Supplied passage
------------------------------------------------------------------------

1. Genomics Research
Genomics is the study of the entirety of an organism’s genes, called the genome. Using high-performance computing and math techniques, genomics researchers analyze enormous amounts of DNA-sequence data to find variations that affect health, disease, or drug response.
Using a multi-cloud strategy enables genomics researchers to select sequence data, transfer, store, and catalog it for reuse. It also helps them store once and access it from any cloud simultaneously, thereby eliminating data movement and realizing cost efficiencies. Researchers can minimize latency by selecting geographically co-centric locations, taking advantage of the best-in-breed tools and capabilities of each of the various CSPs. Thanks to multi-cloud implementations, genomics researchers will uncover novel insights into the biology of diseases and new targets for medicines. Additionally, multi-cloud will aid in the selection of patients for clinical trials and allow patients to be matched with treatments more likely to benefit them.
2. Cell Imaging
In large-scale biological experiments such as high-throughput or high-content cellular screening, the number, and the complexity of images to be analyzed are large and rising steadily. To handle and process these images, well-defined image processing and analysis steps need to be performed by applying dedicated workflows. Multiple software tools have emerged to create such workflows by integrating existing methods, tools, and routines, and by adapting them to different applications and questions, as well as making them reusable and interchangeable.
The Imaging Platform at the Broad Institute of MIT and Harvard, together with industry and nonprofit partners, collaborated to create a massive cell-imaging dataset, displaying more than one billion cells responding to over 140,000 small molecules and genetic perturbations. This microscopy image dataset, which would represent the largest collection of cell images generated by Cell Painting, will act as a reference collection to potentially fuel efforts for discovering and developing new therapeutics.
3. Electron Microscopy
Cryo-EM is a version of electron microscopy that involves freezing samples to preserve biological specimens’ natural structure and protect it from the electron beam. It can uncover detailed images of target molecules and how drug candidates can bind and interact to help guide novel drug discovery. However, processing data on internal platforms often requires complex dataflows spanning multiple networks, ideal for a multi-cloud strategy.
4. Drug Discovery
Similarly, high-throughput screening is used for drug discovery, normally an extremely complex and cost-intensive process. Multi-cloud knowledge graphs have shown considerable promise across a range of tasks, including drug repurposing, drug interactions, and target gene-disease prioritization. A large number of open-source databases are integrated along with published literature to create huge biomedical knowledge graphs.
5. Disease Prediction
Research scientists are leveraging AI and machine learning to generate and analyze giant sets of patient data to highlight key differences between diseased and healthy cells. As a result, they can determine the persistence of treatment and predict disease progression. These processes, however, require long-running GPU compute times in the public cloud, making them costly. And because scientists are accumulating more and more data as they work, the datasets are becoming too immense to be moved or copied while in use. Multi-cloud allows data to be provided via a POSIX layer into the analytics.
As we enter the next age of technology, in which sensors shrink, improve, and proliferate and every patient experience has the potential for informing a future treatment, datasets are growing truly immense. For AI and machine learning to continue to accelerate insight, compute and storage must not be limited by geography or any single cloud technology. The good news is that through a multi-cloud approach, incredible scalability is already possible. The companies and research organizations that arm their scientists with multi-cloud capabilities are likely to be the first to unlock medical science’s most incredible discoveries of the future.

------------------------------------------------------------------------

Entries supplied

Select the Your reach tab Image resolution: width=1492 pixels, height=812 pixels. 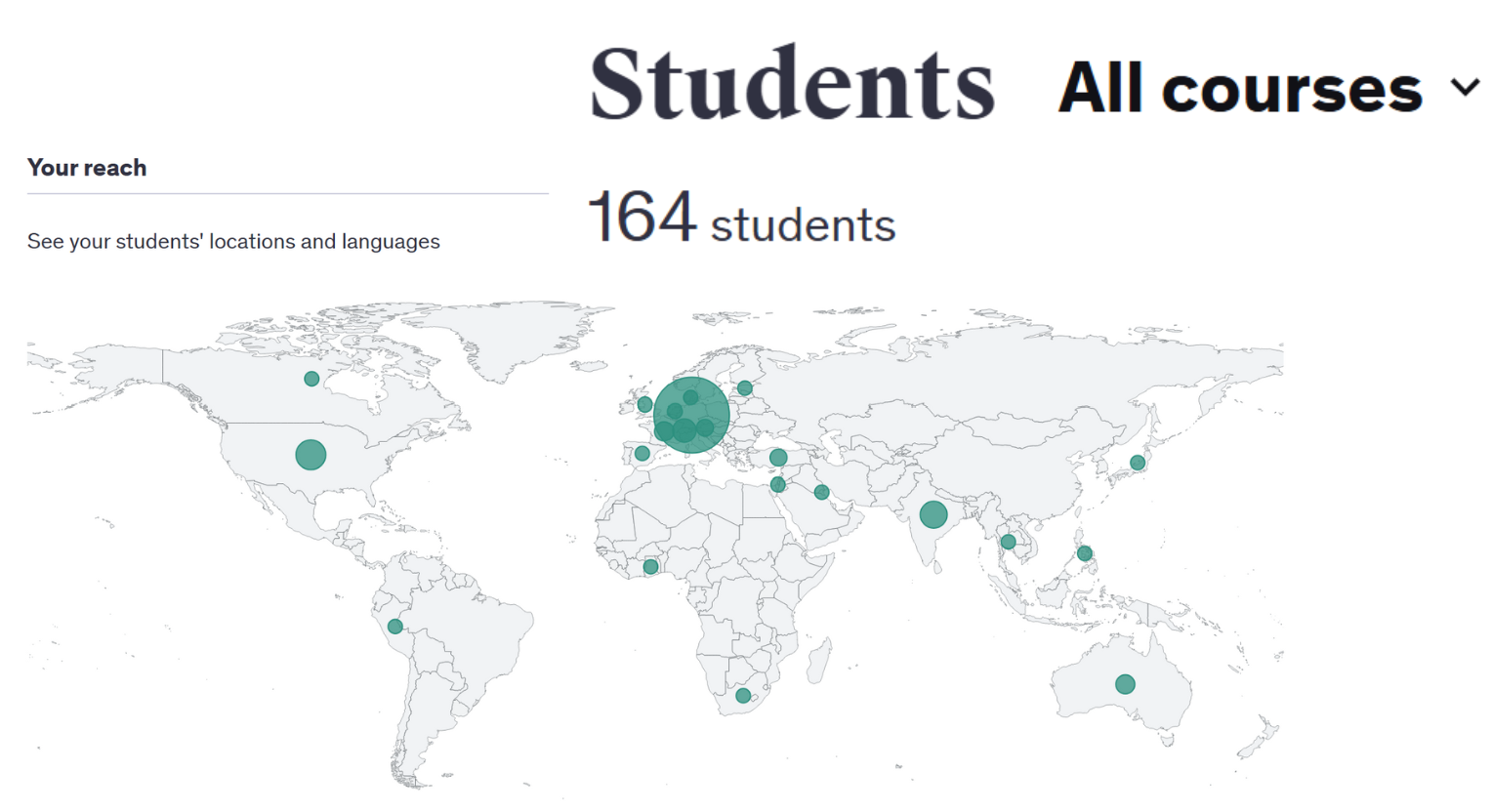pyautogui.click(x=87, y=168)
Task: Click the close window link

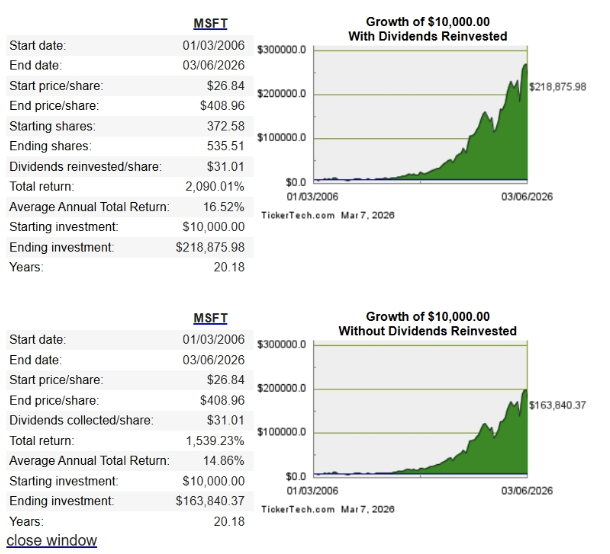Action: [52, 540]
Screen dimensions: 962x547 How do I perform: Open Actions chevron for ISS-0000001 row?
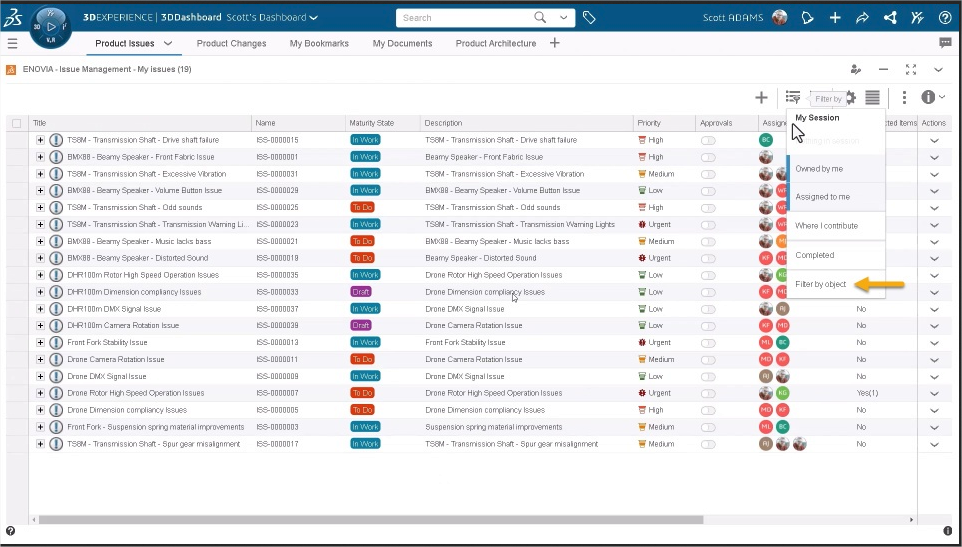935,157
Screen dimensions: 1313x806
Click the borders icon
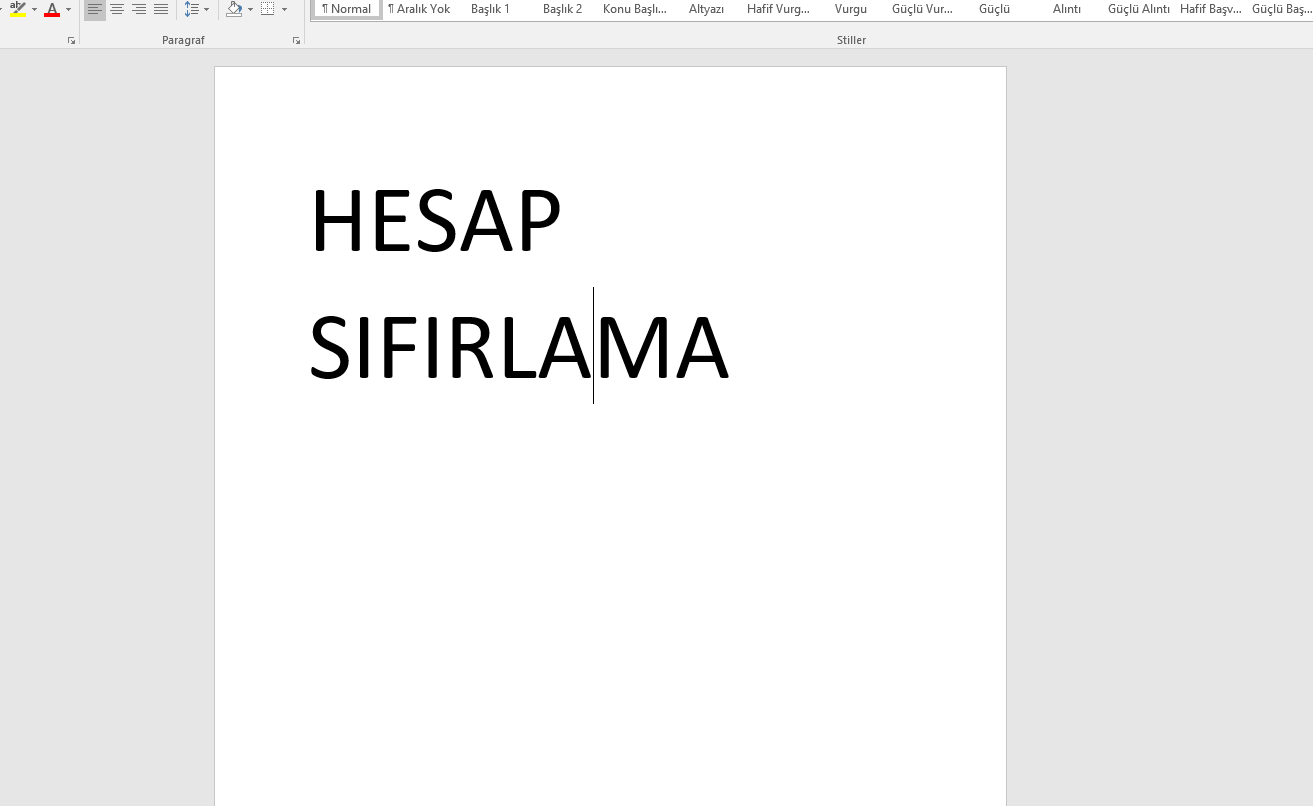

------------------------------------------------------------------------

Work instruction A
Retype the multi-cloud passage starting at "2. Cell Imaging" and ending at "reusable and interchangeable.".
Work instruction B
According to the multi-cloud passage, why does cryo-EM involve freezing samples?
The lines that come after the multi-cloud passage are separate material.

Answer A
2. Cell Imaging
In large-scale biological experiments such as high-throughput or high-content cellular screening, the number, and the complexity of images to be analyzed are large and rising steadily. To handle and process these images, well-defined image processing and analysis steps need to be performed by applying dedicated workflows. Multiple software tools have emerged to create such workflows by integrating existing methods, tools, and routines, and by adapting them to different applications and questions, as well as making them reusable and interchangeable.

Answer B
Cryo-EM freezes samples to preserve the natural structure of biological specimens and to protect that structure from the electron beam.